Pool donations tax deductible | North Kitsap Letters to the Editor

Letters from readers of the North Kitsap Herald.

NK pool

If everyone contributes …

Do we have 6,749 individuals willing to donate $52 to NK Save Our Pool? North Kitsap School District had an enrollment of 6,749 students in 2006-07 school year. To keep the pool open $350,000 needs to be raised before Aug. 15. When I look at that large figure I feel overwhelmed. However, one of the intelligent individuals on the Save Our Pool Committee figured this out. A $52 dollar donation given by 6,749 people makes it less overwhelming!

In 2007, North Kitsap School District had approximately 27,000 registered voters. If 24 percent of those voters donated $52 it would save our pool, so a long-term solution can be created. We will need the community’s help in accomplishing this also.

I know many of us live within a budget. I also know that going to the pool to learn to swim, swim laps, do water aerobics, compete in any of the aquatic sports, and for some, going there to socialize and exercise is well worth the savings on physical and mental health bills! Fifty-two dollars is cheap for that peace of mind.

You can pledge that amount and save it up over the next two months, so let’s see our community hit the 6,749 goal of $52 donations. I know the people of North Kitsap have it in them. Please donate or pledge now!

I am going to write my check! Don’t limit yourself if you can give more, it is tax deductible.

Gas prices

Why are gas

prices going up!?

Well, first of all, the cost of nearly everything goes up when the government prints more money. Where do you think that government stimulus check came from? Yes. it’s new money that the government put into the economy and it makes all U.S. money worth less world wide. Of course imported oil is going to go up. Treasury Bills being sold to China and Japan to the tune of $2.2 billion a day to fund the Iraq war is another way that the government is running the dollar into the ground, and thus making everything cost more.

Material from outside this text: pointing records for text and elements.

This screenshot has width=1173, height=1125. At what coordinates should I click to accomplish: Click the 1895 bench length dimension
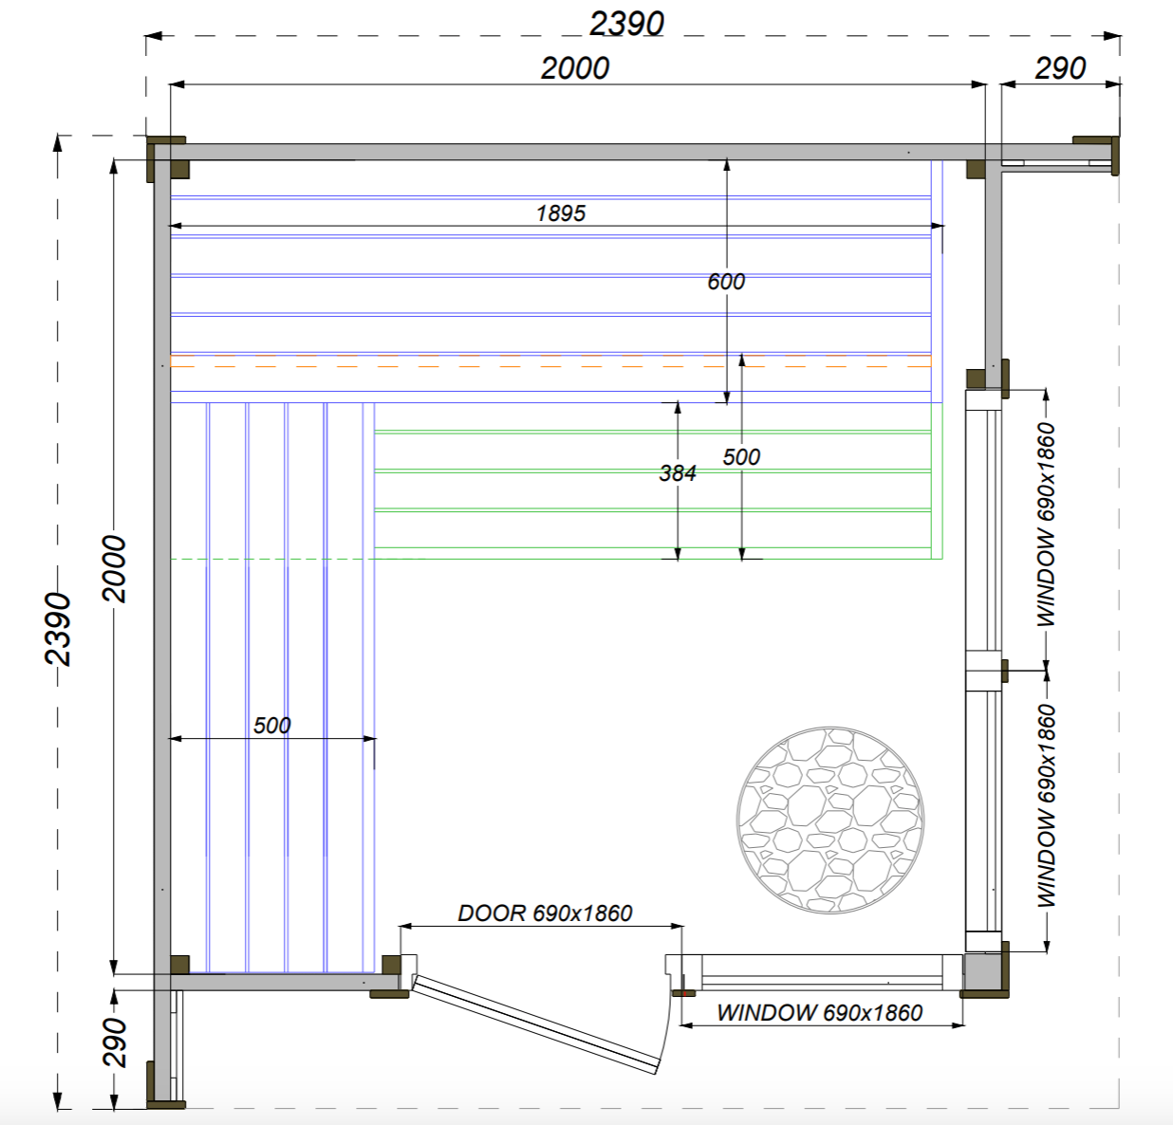click(x=561, y=213)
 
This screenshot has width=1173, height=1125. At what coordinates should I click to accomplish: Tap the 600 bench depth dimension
click(x=726, y=282)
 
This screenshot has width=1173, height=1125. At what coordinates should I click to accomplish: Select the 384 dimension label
click(x=678, y=473)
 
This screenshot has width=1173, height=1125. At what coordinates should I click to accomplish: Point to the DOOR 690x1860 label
click(x=545, y=913)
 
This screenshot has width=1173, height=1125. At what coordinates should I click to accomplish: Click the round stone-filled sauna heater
click(x=830, y=821)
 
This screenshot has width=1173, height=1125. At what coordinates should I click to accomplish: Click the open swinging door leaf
click(x=536, y=1024)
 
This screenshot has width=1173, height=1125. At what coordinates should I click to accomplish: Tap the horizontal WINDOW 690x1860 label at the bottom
click(x=820, y=1012)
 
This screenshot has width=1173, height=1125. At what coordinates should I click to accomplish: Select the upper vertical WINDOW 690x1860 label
click(x=1047, y=525)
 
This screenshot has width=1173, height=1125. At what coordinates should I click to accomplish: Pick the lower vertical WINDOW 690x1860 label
click(x=1047, y=805)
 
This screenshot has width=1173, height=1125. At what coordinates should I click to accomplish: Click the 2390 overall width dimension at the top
click(x=627, y=24)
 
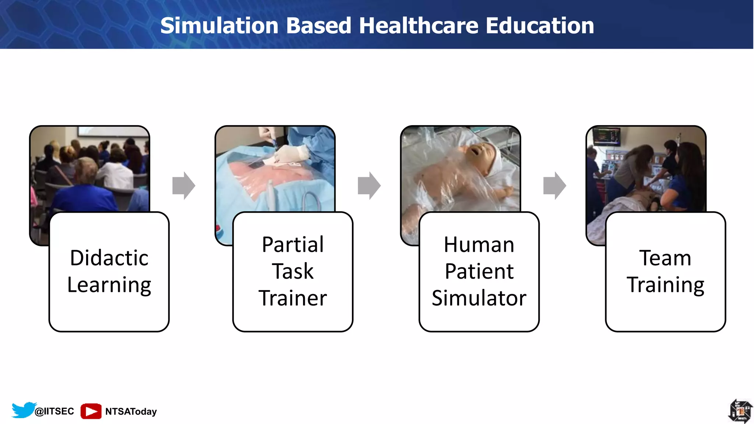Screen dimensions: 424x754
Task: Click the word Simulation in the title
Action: [219, 26]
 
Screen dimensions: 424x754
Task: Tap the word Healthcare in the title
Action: [419, 26]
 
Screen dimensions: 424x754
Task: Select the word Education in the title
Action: [540, 26]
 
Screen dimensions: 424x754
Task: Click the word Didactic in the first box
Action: [109, 258]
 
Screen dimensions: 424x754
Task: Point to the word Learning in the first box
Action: [109, 285]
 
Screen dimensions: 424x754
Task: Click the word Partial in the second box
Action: [293, 244]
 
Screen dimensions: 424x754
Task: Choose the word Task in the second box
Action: [293, 271]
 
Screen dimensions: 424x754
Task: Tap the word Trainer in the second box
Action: [293, 298]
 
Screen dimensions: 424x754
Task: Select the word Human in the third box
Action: [479, 245]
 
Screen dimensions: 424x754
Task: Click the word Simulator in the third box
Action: [479, 298]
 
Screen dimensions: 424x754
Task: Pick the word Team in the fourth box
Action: [665, 258]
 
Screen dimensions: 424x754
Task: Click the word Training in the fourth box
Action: [665, 285]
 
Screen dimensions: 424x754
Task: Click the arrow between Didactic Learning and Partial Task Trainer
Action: [184, 186]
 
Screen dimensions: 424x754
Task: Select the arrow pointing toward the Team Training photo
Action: [554, 186]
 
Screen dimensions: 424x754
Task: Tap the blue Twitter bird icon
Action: [24, 410]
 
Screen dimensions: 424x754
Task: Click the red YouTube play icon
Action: [91, 411]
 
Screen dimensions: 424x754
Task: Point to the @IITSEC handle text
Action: [54, 411]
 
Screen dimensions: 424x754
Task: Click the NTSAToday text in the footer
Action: [131, 411]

Supply and demand is also a major factor, and big oil companies have been making record profits as a result of the perceived shortage. I just read a report stating that U.S. oil consumption has gone down over the last two years. Indeed that’s a good thing, but why the record profits?

Because they can, and they are in business to maximize their profits.

As a former prototype automotive mechanic and mechanical engineering student in Dearborn Michigan I have learned first hand how the automotive industry has put profits above the good of the people. The 2006 documentary “Who Killed the Electric Car” offers a small sample of how many companies can work in collusion with each other to increase profits for all. Electric cars have far less parts, lower maintenance costs and no need for gas. Thus, they present a problem with profits for both the automotive and oil companies that have taken over our government. They can buy more Senators and Congressmen than anybody.

In the late 19th century the railroad companies had monopolies on transportation and began to work in collusion with each other, rather than competitively. They began raising their rates to maximize profits without regard for the people. As a result, the Sherman Anti Trust Laws were created to break up the monopolies within the industry. This forced smaller companies to compete with each other, and thus brought prices under control.

Capitalism only works for the good of the people in a free market where there is fair competition. When large international companies buy out all the patent rights for the good inventions and work in collusion with other international companies to maximize their profits something needs to be done about it, or we all lose. Companies are created to make profits. Governments are created to make things fair and equitable. If our government was acting as it should, there wouldn’t be 35,000 lobbyists in D.C. writing our laws and stealing our tax money.

Val Torrens

Don’t blame

the victim

Val Torrens’ June 7 column sees the soaring oil prices and America’s energy crisis as the just desserts of its victims, the American people. According to this “progressive” commentator, we can ignore economist Paul Krugman’s analysis that oil prices tripled during the Bush years primarily because of the Iraq War. We can ignore our Banana Republic currency created during the Bush years. We can ignore the failure to control financial speculators in the oil futures markets. Just blame the vicitm.

So when Americans can’t drive to work because they can’t afford the gas; when food stamps run out after two weeks and the kids starve; when millions face foreclosure in our deregulated nirvana economy; when real wages have been plunging for a generation while the oil companies laugh all the way to the bank; we can just blame the victim.

When we see Americans in Michael Moore’s documentary “Sicko” being dumped on Skid Row when they can’t pay their hospital bills; or deciding which fingers to have reattached and which fingers they can’t afford to keep; just blame the victim. It’s their fault.

When the government caters to special interests; when the Supreme Court decides not to count our votes; when our homes become casino chips in the Wall Street merry-go-round; just blame the victim. When the government failed for a generation to improve fuel-efficiency standards and exempted SUVs; when our government falsifies scientific data; when our government provides billions for oil companies’ subsidies while failing to provide funds for alternative energy research; just blame the victim. It’s so simple. And so untrue. Yes, we share the blame, but our government has failed us. Energy-efficient appliances, fuel-efficient cars, energy conserving buildings, funding for mass transit … individual Americans can’t make these changes.